I have a tonic for those of you who suffer from triskaidekaphobia–that is, fear of the number 13. What you should fear more is gin-addiction, mental illness and black cats, not some silly number. Edgar A. Poe’s brilliant horror story, “The Black Cat”, illustrates this with guile, craft, voice and lurid prose:
‘One night, returning home, much intoxicated, from one of my haunts about town, I fancied that the cat avoided my presence. I seized him; when, in his fright at my violence, he inflicted a slight wound upon my hand with his teeth. The fury of a demon instantly possessed me. I knew myself no longer. My original soul seemed, at once, to take its flight from my body and a more than fiendish malevolence, gin-nurtured, thrilled every fibre of my frame. I took from my waistcoat-pocket a pen-knife, opened it, grasped the poor beast by the throat, and deliberately cut one of its eyes from the socket! I blush, I burn, I shudder, while I pen the damnable atrocity.’

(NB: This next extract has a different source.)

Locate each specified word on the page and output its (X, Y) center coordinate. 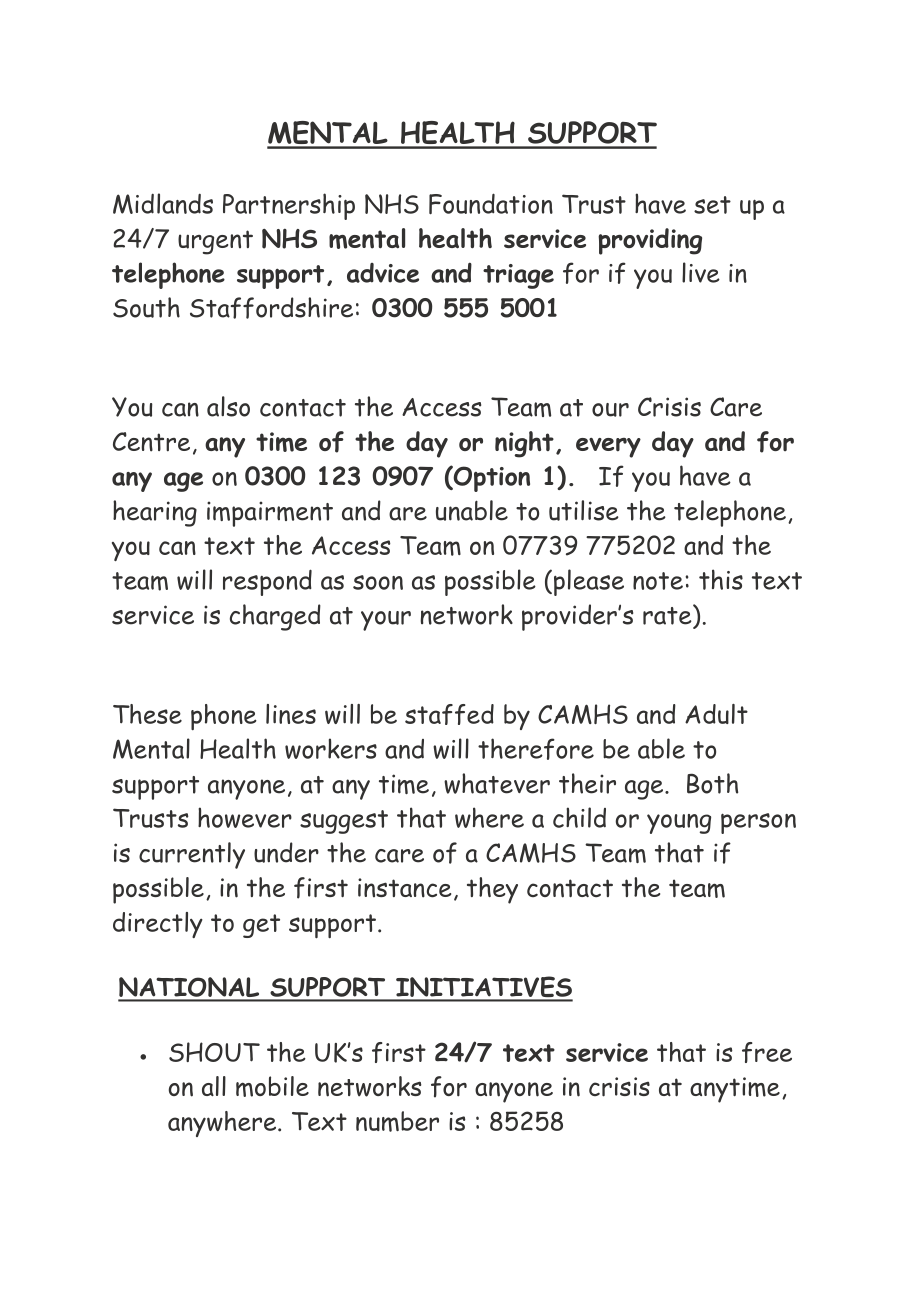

I can’t even imagine how shocking this must have been to readers in 1843. But what makes this truly great, is that it’s not gratuitous, not the pornography of violence: everything in this brilliant story is carefully crafted: the tight prose; the unreliable narrator; the building tension; the emphatic denunciation of alcoholism disintegrating into a paradoxical embrace of its madness; and the rhetorical brilliance of its shock ending. This is my all time favorite Poe story, and horror and thriller writers have been copying it for more than a century.
The image is a great movie poster from the 1934 movie of The Black Cat, which has virtually nothing to do with the original story.